Doron Swade MBE is a museum curator and author, specialising in the history of computing. He is especially known for his work on the computer pioneer Charles Babbage and his Difference Engine.

Swade was originally from South Africa. He has studied electronics engineering, history, machine intelligence, philosophy of science and physics at a number of universities including the University of Cape Town, University of Cambridge, and University College London (UCL). He holds a BSc in physics and electronics engineering, an MSc in control engineering, and a PhD in the history of computing from UCL.

He has been a curator at the Science Museum in London, England, and the Computer History Museum in Silicon Valley, California, United States. At the Science Museum, he curated the computing and electronics collections and rose to be Assistant Director and Head of Collections. His major project at the museum was to organise the construction of Charles Babbage's Difference Engine, in collaboration with Dr Allan Bromley who studied Babbage's original drawings at the Science Museum.
══════
• [STATED GOAL]
Answer these about the passage on Doron Swade.
(a) What country was Swade originally from?
(b) In what field does he hold a PhD?
(c) Who collaborated with him on building Babbage's Difference Engine?
The rows have no role in this exercise.

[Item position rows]
══════
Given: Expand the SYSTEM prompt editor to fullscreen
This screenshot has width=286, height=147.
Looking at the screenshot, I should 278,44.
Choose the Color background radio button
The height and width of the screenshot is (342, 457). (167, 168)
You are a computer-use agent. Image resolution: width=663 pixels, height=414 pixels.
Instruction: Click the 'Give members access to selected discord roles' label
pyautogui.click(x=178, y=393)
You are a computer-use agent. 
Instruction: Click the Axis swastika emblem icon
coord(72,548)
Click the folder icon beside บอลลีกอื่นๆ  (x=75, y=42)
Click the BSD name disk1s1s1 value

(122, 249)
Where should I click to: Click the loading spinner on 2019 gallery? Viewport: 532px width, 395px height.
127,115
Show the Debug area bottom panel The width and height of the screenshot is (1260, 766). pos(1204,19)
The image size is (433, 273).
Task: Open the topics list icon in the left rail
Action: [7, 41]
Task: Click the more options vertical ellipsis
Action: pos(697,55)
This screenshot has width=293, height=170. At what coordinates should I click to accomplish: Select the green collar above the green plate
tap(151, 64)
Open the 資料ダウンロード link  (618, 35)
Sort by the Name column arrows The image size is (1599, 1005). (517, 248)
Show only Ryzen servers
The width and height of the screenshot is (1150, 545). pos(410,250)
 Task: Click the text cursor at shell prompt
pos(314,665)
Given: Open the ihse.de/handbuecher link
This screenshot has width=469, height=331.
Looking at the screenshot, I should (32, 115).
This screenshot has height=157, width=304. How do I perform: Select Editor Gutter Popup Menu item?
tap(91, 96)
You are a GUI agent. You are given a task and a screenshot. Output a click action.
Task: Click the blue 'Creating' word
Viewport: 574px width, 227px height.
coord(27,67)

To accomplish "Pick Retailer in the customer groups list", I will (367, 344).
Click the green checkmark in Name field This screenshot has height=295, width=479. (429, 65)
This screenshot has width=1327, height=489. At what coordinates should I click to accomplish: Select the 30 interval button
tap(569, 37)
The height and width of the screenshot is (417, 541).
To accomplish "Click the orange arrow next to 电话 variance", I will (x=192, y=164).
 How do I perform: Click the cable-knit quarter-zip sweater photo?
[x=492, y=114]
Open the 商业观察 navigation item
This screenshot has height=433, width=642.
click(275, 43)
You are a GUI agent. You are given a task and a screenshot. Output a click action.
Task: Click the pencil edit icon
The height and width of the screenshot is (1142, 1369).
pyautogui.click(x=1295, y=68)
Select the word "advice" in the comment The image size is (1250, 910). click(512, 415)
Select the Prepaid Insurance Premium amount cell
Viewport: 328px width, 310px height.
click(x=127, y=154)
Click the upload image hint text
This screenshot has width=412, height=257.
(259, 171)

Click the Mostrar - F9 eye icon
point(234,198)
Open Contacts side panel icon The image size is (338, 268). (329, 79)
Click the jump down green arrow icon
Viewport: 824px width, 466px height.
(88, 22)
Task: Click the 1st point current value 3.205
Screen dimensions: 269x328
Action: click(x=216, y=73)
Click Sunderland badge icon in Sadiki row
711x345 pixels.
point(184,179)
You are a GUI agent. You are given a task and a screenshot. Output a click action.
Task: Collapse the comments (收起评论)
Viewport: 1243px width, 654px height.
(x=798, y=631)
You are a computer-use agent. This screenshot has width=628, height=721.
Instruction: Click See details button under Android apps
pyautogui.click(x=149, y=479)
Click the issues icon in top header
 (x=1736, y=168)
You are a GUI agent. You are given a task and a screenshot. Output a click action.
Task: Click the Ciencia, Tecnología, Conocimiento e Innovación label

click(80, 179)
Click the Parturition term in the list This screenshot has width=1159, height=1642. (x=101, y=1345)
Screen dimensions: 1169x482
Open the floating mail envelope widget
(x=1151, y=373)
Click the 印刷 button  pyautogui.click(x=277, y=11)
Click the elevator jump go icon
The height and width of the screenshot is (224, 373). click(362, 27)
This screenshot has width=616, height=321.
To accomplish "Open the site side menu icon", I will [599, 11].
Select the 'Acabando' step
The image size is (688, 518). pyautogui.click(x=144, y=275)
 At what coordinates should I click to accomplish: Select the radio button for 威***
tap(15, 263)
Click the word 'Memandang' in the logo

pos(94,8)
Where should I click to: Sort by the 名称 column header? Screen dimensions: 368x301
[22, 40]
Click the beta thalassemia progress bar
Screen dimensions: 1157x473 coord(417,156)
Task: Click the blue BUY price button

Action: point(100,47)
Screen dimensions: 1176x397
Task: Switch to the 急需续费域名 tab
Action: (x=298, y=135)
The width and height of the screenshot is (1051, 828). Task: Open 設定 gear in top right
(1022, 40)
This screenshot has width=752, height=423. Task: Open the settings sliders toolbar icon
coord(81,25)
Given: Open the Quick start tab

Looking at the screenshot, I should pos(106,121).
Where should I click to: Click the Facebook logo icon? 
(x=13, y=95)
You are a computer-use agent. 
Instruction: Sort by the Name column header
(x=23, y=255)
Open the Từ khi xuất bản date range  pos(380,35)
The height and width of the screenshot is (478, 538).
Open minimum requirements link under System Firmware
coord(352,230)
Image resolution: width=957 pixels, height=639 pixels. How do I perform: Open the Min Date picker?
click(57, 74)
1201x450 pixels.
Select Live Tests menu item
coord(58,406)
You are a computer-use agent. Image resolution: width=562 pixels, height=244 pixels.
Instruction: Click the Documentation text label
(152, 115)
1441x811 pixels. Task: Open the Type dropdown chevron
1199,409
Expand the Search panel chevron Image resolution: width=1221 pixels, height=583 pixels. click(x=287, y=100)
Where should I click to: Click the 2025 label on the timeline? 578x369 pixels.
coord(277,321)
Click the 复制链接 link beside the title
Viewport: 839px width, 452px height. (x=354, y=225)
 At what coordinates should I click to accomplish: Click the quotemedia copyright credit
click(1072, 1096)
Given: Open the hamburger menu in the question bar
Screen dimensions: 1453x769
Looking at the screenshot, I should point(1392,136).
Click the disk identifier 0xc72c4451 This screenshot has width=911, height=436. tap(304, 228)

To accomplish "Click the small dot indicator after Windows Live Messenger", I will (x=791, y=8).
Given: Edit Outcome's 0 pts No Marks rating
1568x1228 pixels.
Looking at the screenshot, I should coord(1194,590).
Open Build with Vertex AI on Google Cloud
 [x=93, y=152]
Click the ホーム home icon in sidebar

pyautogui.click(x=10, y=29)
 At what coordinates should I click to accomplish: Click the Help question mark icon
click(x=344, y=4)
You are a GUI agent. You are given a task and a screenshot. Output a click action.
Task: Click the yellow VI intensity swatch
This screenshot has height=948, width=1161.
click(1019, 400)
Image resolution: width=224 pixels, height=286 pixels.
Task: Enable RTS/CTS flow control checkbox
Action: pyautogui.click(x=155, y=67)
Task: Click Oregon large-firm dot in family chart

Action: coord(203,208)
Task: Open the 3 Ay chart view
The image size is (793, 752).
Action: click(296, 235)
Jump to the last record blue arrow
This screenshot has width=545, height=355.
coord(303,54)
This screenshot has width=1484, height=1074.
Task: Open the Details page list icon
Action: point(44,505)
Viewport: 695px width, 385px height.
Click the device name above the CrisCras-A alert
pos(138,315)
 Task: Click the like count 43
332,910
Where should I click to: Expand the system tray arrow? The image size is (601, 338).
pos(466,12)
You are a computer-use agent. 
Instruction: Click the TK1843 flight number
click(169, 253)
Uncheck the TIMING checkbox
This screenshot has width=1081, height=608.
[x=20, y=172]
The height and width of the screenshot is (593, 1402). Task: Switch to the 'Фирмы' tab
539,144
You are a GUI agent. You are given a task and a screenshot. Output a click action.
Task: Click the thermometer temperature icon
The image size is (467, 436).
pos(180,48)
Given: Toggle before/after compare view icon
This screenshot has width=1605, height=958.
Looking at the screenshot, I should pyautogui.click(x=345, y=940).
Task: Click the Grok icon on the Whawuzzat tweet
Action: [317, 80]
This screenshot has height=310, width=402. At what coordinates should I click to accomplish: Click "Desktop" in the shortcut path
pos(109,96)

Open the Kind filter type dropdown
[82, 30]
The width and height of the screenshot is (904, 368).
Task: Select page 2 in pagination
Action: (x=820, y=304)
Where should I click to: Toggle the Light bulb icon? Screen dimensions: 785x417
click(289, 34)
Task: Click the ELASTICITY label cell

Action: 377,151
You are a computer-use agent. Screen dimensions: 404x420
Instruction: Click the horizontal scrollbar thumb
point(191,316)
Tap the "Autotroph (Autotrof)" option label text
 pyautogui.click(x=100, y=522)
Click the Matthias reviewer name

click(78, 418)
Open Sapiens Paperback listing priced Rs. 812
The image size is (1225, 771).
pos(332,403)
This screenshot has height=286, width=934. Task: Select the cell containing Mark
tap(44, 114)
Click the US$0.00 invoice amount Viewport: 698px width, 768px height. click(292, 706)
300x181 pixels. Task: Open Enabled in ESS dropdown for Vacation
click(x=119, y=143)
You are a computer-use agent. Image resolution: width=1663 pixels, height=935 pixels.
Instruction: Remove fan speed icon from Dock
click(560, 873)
══════
• [EXERCISE SOLUTION]
(a) South Africa
(b) The history of computing
(c) Dr Allan Bromley